Almost exactly a month ago, the Bloomberg administration released a study called the “New York City Community Air Survey.” Years in the making, it was heralded as the first comprehensive study of the city’s air quality ever undertaken, with results that are shocking if not obvious. As the map of particulate matter above shows—and as many of us already knew—the city can be a pretty gross place to live and breathe. There are plenty more maps like this, but they all basically come to two conclusions: Where there are cars and oil boilers, there is pollution. However, the wonk in us saw something particularly interesting: Outside of Manhattan—where congestion is a whole other animal (hence hope for congestion pricing)—the pollution tracks pretty heavily along the expressways built by none other than the Power Broker himself. We even built a handy GIF (after the jump!) to illustrate this. There is one notable exception, that big brown spot in the middle of Brooklyn, which is why we’re bringing this up now.

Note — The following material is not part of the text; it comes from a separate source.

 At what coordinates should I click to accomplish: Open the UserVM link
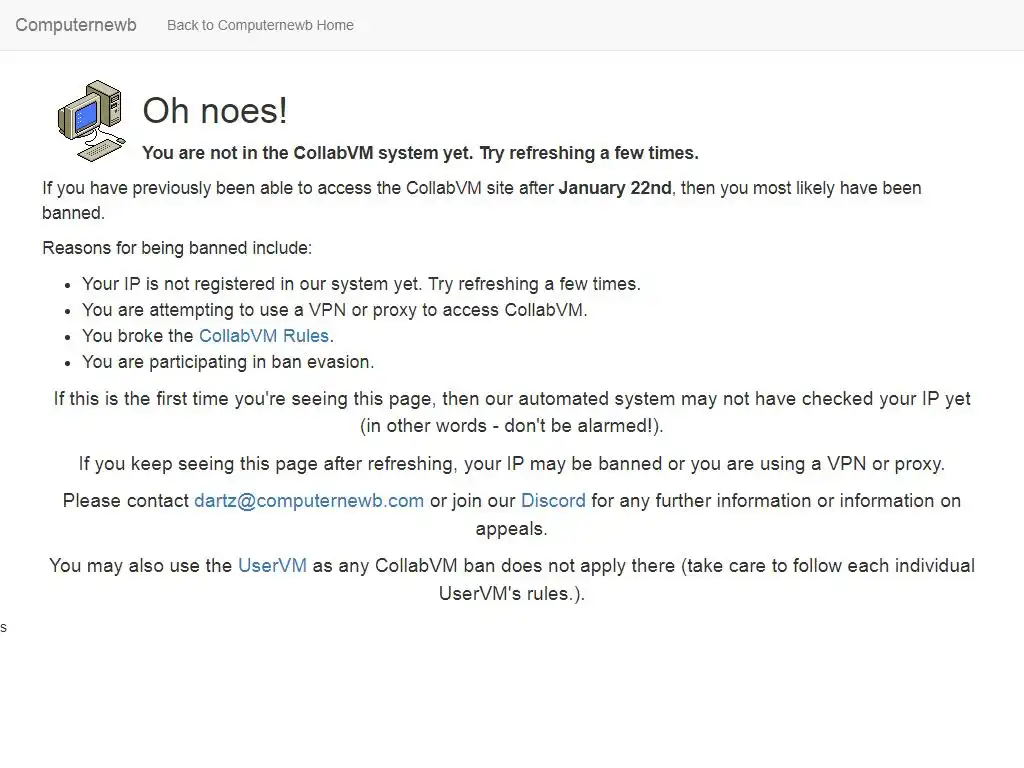272,565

Earlier this week, the Atlantic Yards Report reported that street closures are imminent around the Atlantic Yards site, which would presumably exacerbate traffic in the area. This has long been a concern surrounding the project, back when the EIS was just an EIS and not the basis for a Supreme Court lawsuit. But as the map and GIF above illustrate, congestion—both vehicular and nasal—were a problem at the intersection of Flatbush and Atlantic avenues long before Bruce Ratner, and probably even Robert Moses, showed up. Now, as more streets are closed and the traffic only gets worse, the pollution is likely to follow. Just imagine how bad it will be on game nights?

A map of the proposed street closures (via Brownstoner)

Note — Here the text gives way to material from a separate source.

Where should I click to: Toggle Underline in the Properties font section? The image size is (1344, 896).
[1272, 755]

Holiday traffic near the Atlantic Yards site. This was prior to street closings coming in February. (Courtesy Atlantic Yards Report)

4 Responses to “Robert Moses, Atlantic Yards & Air Pollution”

  1. Daniel Goldstein says:

    So while Mayor Bloomberg fights the killer known as salt, he advocates for more pollution in Brooklyn. If the salt won’t get you sick, the exhaust will.

  2. Human Scale says:

    Only the MTA can save us now! Time to step up those LIRR track improvements.

  3. J says:

    Why are you coming to the conclusion that the closure of streets will create more traffic? It is in direct contradiction with your claim (which appears to be true, based on the air quality study) that the areas with the highest concentration of roads are the same areas with the highest concentration of cars, and consequently, pollution. You cannot judge how much traffic will ultimately pass through an area by a visual observation of an interim condition.

  4. Alan Rosner says:

    The reason, J, is that the closed streets around this intersection are essentially smaller local roads. These were often used to traverse, avoid or ameliorate conditions on the three main intersecting cross Brooklyn traffic arteries, Flatbush, Atlantic and 4th Avenue; the latter not mentioned in the article even though it dead ends half a block North of the intersection.

    That mean more cars forced into this already overburdened crossroads thanks to developer Ratner’s pact with those rascally little devils, Pataki, Bloomberg, Spitzer, Schumer, and the unmoved Paterson.